The result of programming is called source code – here is that pesky word “code” again. We all know that programming is “difficult-to-invert”, meaning that when we look at the code it is frequently unclear what the problem was. In this sense, programming is like encryption. With slight exaggeration we could say that one way to keep a company’s business processes secret is to implement them in COBOL and publish the code. So what’s wrong with that?

The problem is that when we do anything to the software (when we test it, optimize it, prove it correct, port it to a new platform, extend its functionality, change it to conform to changes in the problem) these activities are motivated by or defined by the inputs to the programming process, not in terms of the result of the process.
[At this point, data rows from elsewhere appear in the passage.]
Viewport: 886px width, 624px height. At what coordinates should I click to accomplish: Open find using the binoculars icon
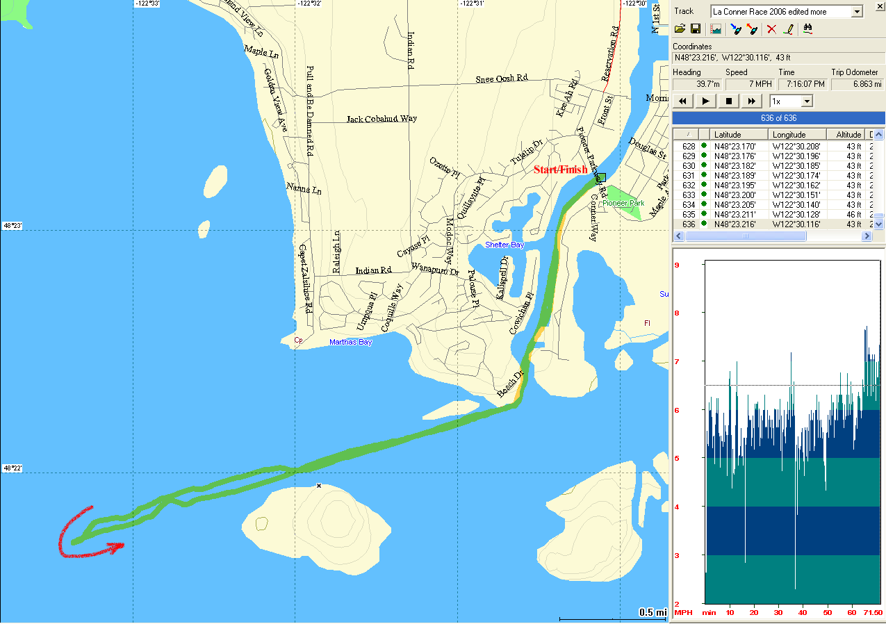tap(808, 29)

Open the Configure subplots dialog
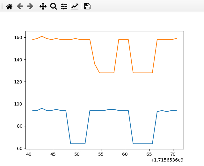[x=64, y=6]
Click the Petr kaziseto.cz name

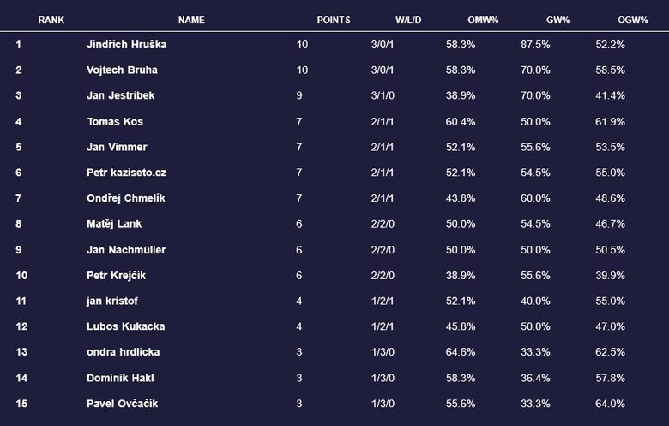point(127,173)
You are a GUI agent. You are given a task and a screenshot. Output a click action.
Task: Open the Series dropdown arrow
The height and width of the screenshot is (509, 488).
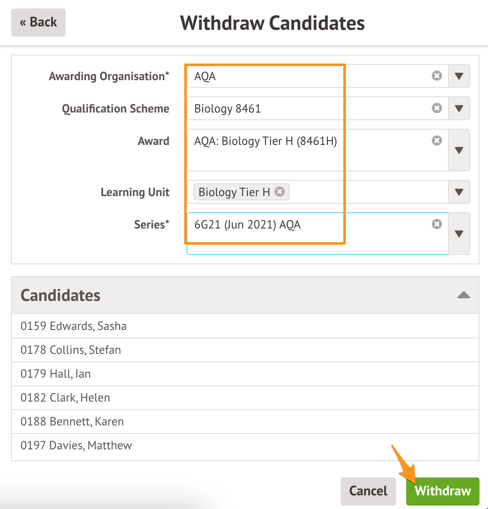(459, 234)
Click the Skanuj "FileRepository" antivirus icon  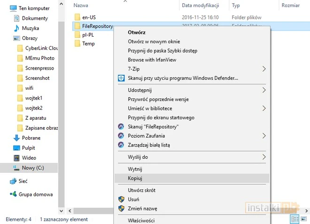tap(121, 127)

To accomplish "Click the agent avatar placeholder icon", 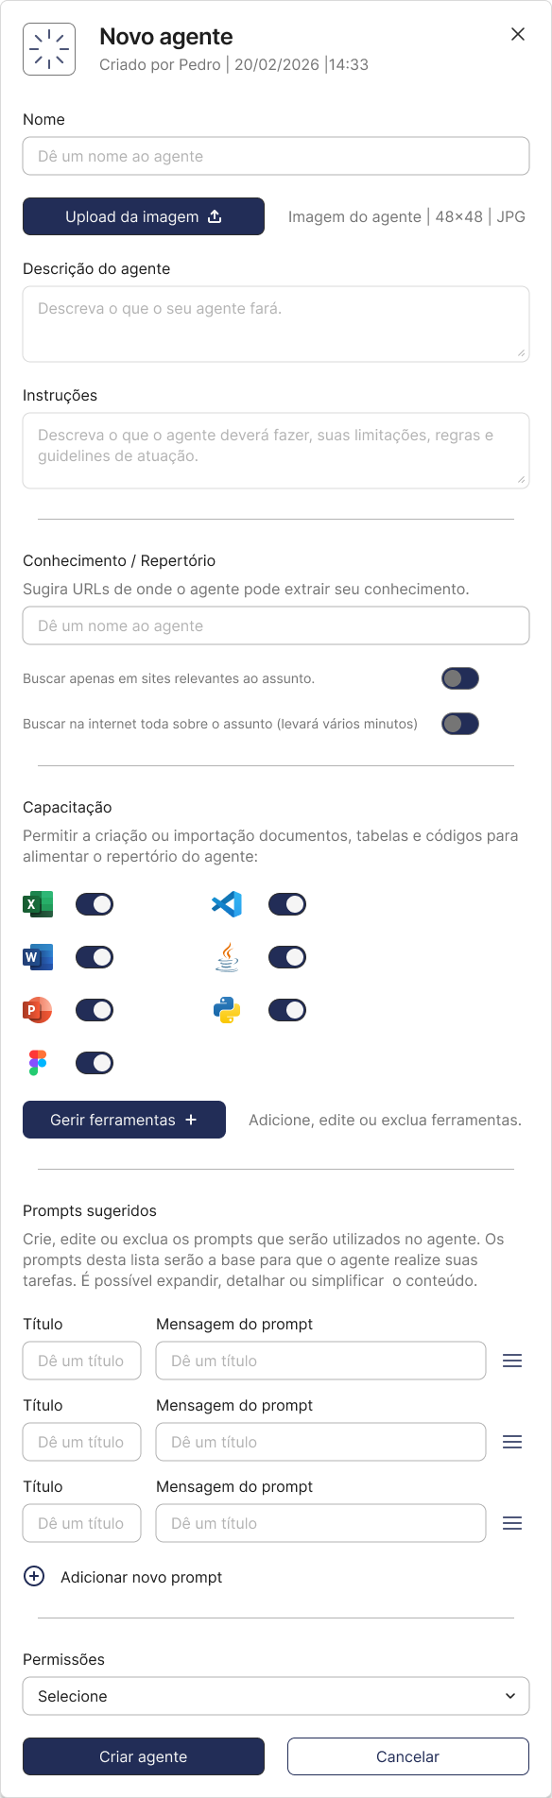I will (49, 49).
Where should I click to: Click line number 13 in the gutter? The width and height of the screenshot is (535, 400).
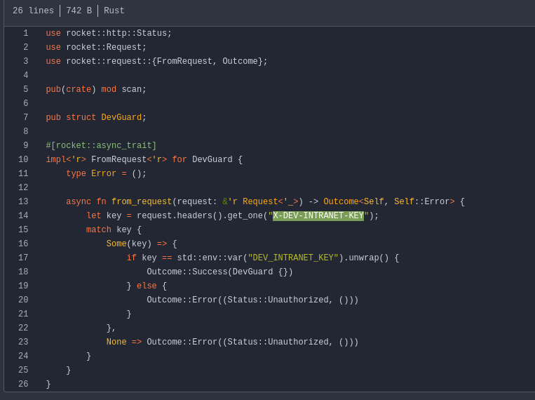click(x=24, y=202)
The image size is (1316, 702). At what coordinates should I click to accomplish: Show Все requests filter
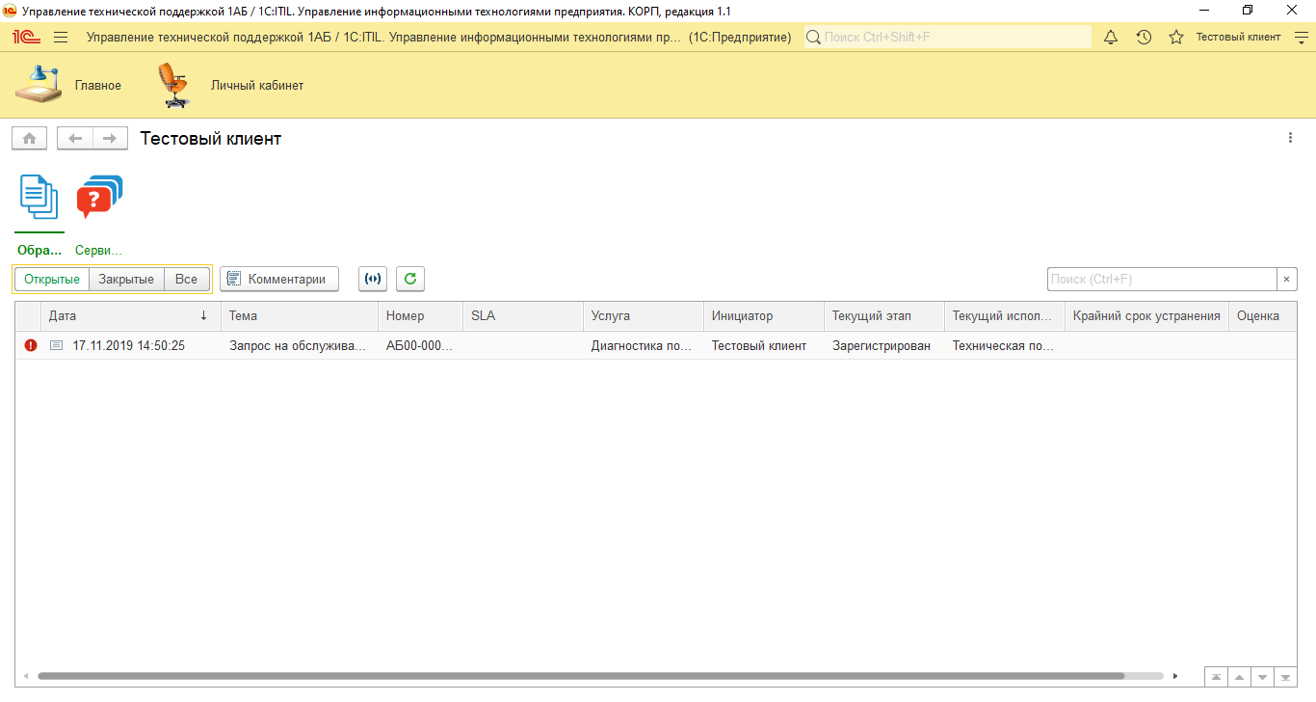(x=186, y=279)
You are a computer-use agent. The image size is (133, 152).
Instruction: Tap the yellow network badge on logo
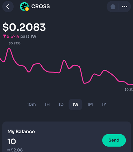(x=27, y=9)
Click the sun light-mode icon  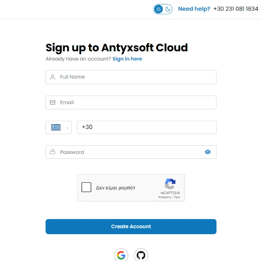point(159,9)
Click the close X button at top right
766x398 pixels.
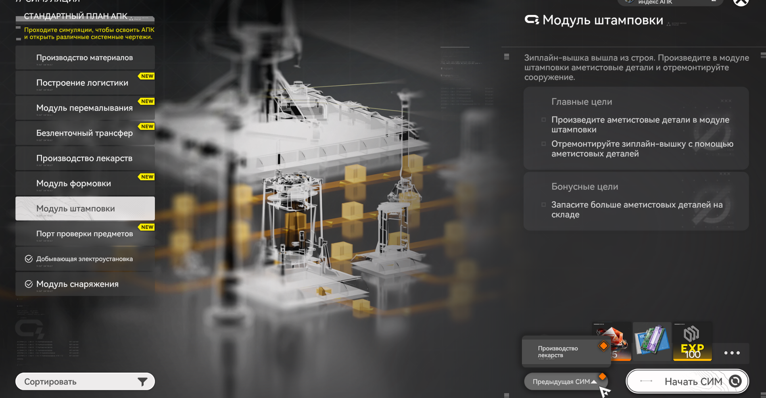tap(741, 2)
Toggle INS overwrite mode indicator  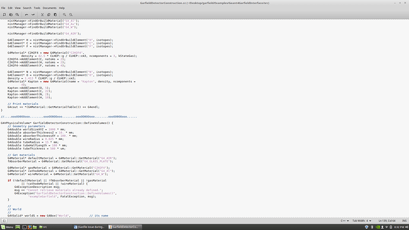(x=404, y=221)
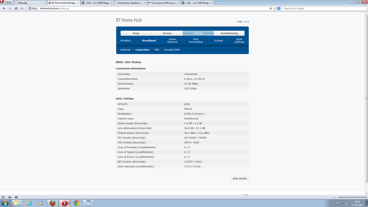Viewport: 368px width, 207px height.
Task: Go to the Dynamic DNS sub-page
Action: coord(172,50)
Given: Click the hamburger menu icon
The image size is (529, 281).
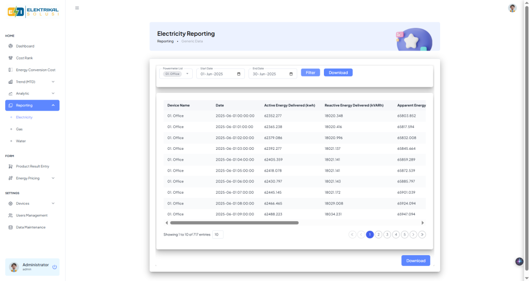Looking at the screenshot, I should (77, 8).
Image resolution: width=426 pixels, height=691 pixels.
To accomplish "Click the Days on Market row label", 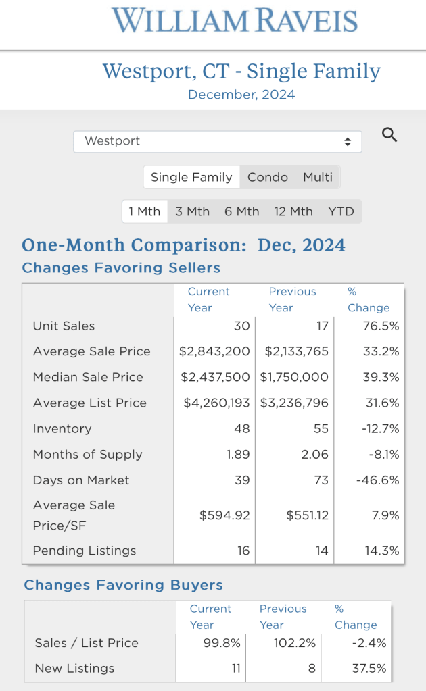I will 81,480.
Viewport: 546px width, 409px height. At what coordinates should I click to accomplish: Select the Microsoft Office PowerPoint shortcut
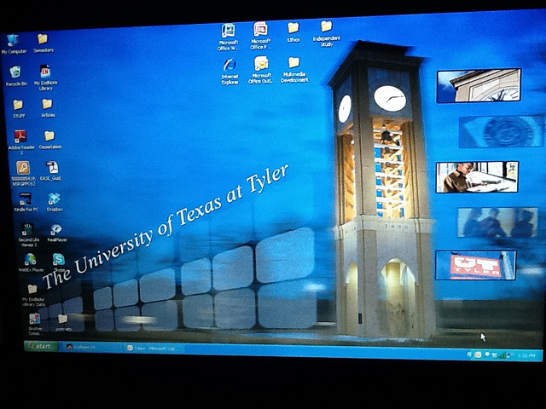point(260,36)
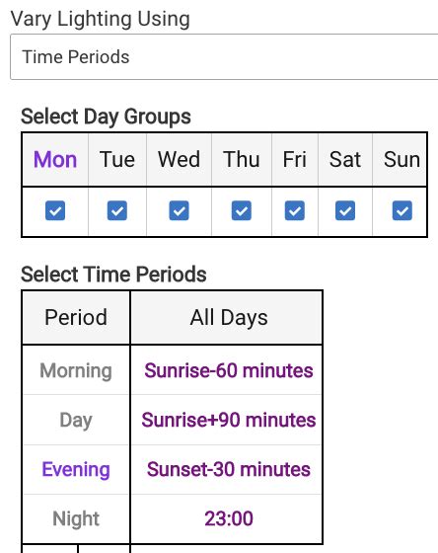The height and width of the screenshot is (553, 438).
Task: Uncheck the Mon checkbox
Action: [x=55, y=210]
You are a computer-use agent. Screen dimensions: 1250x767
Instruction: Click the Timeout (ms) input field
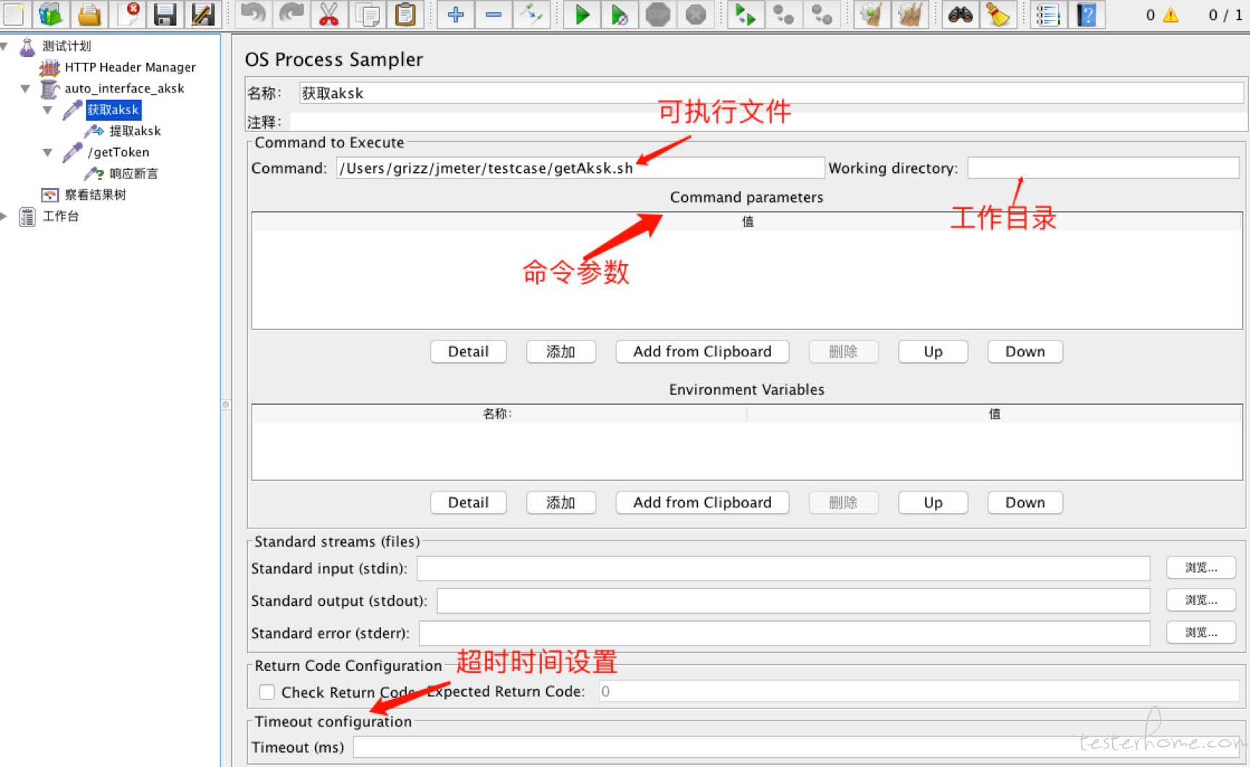798,747
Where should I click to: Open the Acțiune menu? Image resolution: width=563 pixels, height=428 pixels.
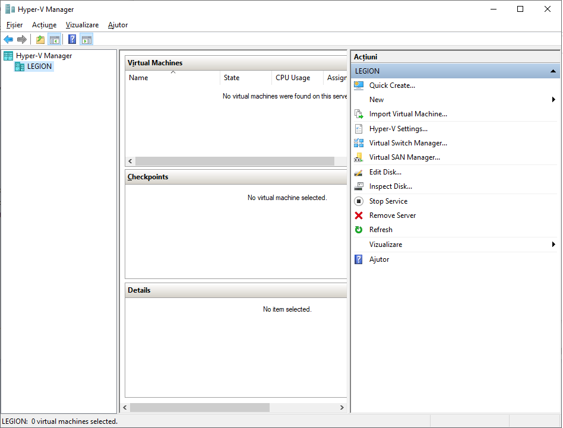pos(44,25)
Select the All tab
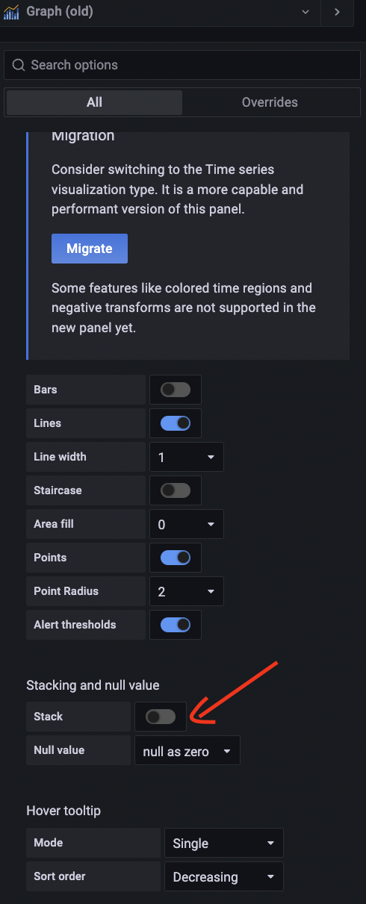This screenshot has width=366, height=904. tap(94, 102)
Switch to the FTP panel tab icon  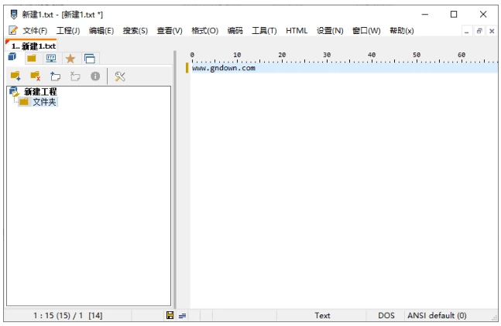tap(51, 58)
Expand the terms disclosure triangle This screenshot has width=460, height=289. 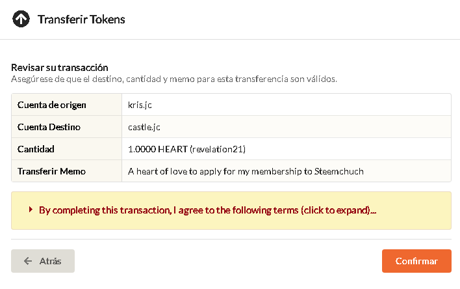(31, 210)
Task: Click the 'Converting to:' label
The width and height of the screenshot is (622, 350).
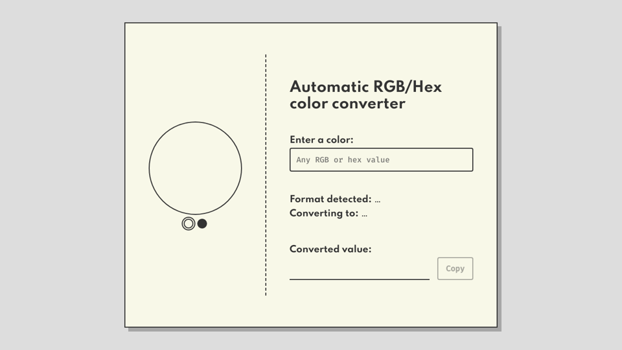Action: [323, 213]
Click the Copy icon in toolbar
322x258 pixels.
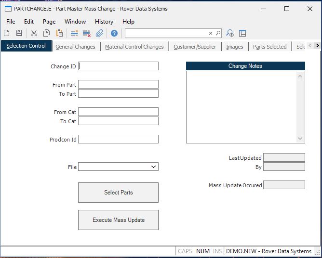click(46, 33)
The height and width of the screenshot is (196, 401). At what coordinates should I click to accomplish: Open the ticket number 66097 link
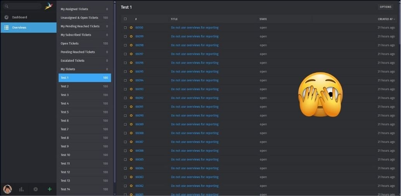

This is very clear when we look at real encryption. If a secret message needs a follow-up, for example a military commander wants to attack target B instead of target A, this will definitely not be implemented by directly editing the encoded message! Instead, the clear text will be edited and the encryption re-run. Why the seeming complication? Again, in case of encryption the answer is obvious, it would be very difficult to find the encoded “image” of A in the result and replace it by the encoded “image” of B. Because the military has a computer that does the encryption, and they also have the key, it is much easier to change the original intention in the clear text from A to B and re-encrypt the whole message, not just B.

Of course this is just a thought (“Gedanken”) experiment because modern encryption techniques are so good that the image of A would be impossible to find.

Still, in programming we are in effect editing the encoded message all the time. When the intention in the problem changes from A to B, the programmers in fact have to replay the whole thought experiment described above:

  1. identify the image of A in the code – effectively all the places where A had an effect on the code. This is called code-scattering in aspect oriented programming.
  2. encode B in terms of the same implementation assumptions that were in force when A and the rest of the code were first coded.
  3. edit the code by removing the image of A and inserting the image of B.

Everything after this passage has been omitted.